• [Selected extract]
BEGIN
British pre-teen Conor (Lewis MacDougall) has been having horrific nightmares during his mother’s long illness, watching over and over as a hole opens violently in the earth beneath a nearby church. So it’s almost not surprising when, late one night, the majestic old tree beside that church writhes wildly into life, stomps over to the child’s window, and announces (in Liam Neeson’s voice), “I have come to get you.”

The tree (it’s a yew tree, and viewers may draw their own conclusions about the homophone there) promises that he’ll return on three subsequent nights to tell Conor a story, then demand a fourth tale from him in return. In the daytime between these visits, though, Conor must contend with bullying at school and the prospect of being looked after by his chilly grandmother (Sigourney Weaver). As neither is very happy-making, he spends lots of time drawing in notebooks.

When the monster comes back (the camera notices that it’s at 12:07 a.m. each night), he insists that Conor mentally envision each story as vividly as he can. The film brings the tales to life stylishly, with a mix of techniques that often echo Conor’s drawing style. Each starts off like familiar storybook stuff — widowed king who remarries evil witch; prince who loses his lovely girlfriend — before wrapping up unexpectedly. When the new queen turns out not to be evil, for instance, depriving us of the payoff we expect, the monster defends his story thusly: “Many things that are true feel like a cheat.”

So it goes each night. And while we don’t really need for Conor’s literature teacher to spell things out by insisting there are “two sides to every story,” the movie’s nocturnal exploration of gray areas and misplaced sympathies sheds light on the messier details of Conor’s family life. There’s dad, for instance (Toby Kebbell, “The Entire History of You”). Dad divorced mom and started a new family in L.A.; visiting Conor now, he has to make his concern for his ex jibe with the fact that they split. Sometimes, he explains, love stories end “messily ever after.”

Even more than “The Orphanage,” which was executive produced by Guillermo del Toro, this monster-and-fairy-tale film shows the Mexican auteur’s influence. The yew tree’s branches wrap scarily around the boy, swallowing him up as the storytelling takes over his imagination; the tree’s magic doesn’t solve the boy’s problems by “poof!”-ing them away, but by altering his understanding of the world.

Patrick Ness’ screenplay, adapted from his own 2011 book, hits the emotional notes required by an illness-centered family drama with grace, but also shows finesse in playing this side of the film against its fantasy. Surprised when his grief-fueled outbursts of violence aren’t punished by parents or principals, Conor is asked more than once, “What could possibly be the point?” The fact that not every terrible thing can be remedied or appropriately punished is a tough lesson even for adults to learn, but “A Monster Calls” helps find the sense in it.

The movie is now being screened in Shenzhen.
END
• [Rows]
BEGIN
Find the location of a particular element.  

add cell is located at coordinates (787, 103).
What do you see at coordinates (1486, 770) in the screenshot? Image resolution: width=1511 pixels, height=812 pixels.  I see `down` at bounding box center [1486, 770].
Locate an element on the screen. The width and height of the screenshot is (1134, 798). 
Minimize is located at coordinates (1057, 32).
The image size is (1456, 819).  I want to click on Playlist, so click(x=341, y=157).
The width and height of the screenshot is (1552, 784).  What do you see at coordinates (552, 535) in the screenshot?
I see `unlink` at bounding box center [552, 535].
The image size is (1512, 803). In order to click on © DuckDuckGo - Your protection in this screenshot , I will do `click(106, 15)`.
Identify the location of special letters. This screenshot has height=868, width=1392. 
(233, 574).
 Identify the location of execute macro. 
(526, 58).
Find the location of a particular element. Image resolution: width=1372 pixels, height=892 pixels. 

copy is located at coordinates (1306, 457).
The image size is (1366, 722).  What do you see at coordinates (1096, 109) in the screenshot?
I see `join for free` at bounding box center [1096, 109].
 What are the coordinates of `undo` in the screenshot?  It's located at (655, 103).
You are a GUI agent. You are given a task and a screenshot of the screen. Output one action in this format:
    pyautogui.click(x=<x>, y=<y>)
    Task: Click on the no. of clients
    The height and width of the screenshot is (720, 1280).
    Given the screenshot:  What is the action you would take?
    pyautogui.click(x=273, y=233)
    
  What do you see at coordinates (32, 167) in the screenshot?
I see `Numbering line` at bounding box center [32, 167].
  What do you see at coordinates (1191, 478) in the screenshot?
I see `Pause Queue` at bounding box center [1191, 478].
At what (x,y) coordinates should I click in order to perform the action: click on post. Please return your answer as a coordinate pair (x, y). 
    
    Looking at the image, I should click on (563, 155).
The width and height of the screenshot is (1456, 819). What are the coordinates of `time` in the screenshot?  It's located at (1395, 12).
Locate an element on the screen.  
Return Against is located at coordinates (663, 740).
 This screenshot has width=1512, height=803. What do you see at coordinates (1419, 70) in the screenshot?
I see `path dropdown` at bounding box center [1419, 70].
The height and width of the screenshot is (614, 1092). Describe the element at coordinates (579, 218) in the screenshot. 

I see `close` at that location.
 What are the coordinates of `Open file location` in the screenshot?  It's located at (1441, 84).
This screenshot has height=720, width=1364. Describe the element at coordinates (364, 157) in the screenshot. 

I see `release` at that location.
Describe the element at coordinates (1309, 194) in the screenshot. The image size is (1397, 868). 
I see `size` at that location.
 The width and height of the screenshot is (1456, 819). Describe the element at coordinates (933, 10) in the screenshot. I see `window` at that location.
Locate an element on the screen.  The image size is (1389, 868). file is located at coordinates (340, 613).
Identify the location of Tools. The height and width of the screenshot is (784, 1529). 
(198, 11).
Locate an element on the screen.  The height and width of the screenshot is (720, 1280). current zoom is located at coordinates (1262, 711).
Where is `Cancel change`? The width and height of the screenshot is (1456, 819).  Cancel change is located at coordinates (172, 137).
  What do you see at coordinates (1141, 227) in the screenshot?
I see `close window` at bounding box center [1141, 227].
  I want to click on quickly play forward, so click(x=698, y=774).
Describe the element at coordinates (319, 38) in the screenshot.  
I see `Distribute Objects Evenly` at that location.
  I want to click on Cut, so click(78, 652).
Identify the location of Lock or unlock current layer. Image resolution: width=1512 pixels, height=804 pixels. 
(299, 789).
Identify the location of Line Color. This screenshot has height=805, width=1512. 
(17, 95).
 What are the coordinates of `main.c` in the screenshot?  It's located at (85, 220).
END
• [Directions]
**A)** Rewrite the part of the review starting at "Even more than" and ending at "of the world.", swapping "scarily" for "eerily".
**B)** Turn the rows, starting at the line containing "Identify the location of Lock" and ending at the last line of the rows, into a Markdown table with the columns n (the line's number) and Line, leaving out blank lines.

• [Final answers]
**A)**
Even more than “The Orphanage,” which was executive produced by Guillermo del Toro, this monster-and-fairy-tale film shows the Mexican auteur’s influence. The yew tree’s branches wrap eerily around the boy, swallowing him up as the storytelling takes over his imagination; the tree’s magic doesn’t solve the boy’s problems by “poof!”-ing them away, but by altering his understanding of the world.

**B)**
| n | Line |
|---|---|
| 1 | Identify the location of Lock or unlock current layer. Image resolution: width=1512 pixels, height=804 pixels.  |
| 2 | (299, 789). |
| 3 | Identify the location of Line Color. This screenshot has height=805, width=1512.  |
| 4 | (17, 95). |
| 5 |  What are the coordinates of `main.c` in the screenshot?  It's located at (85, 220). |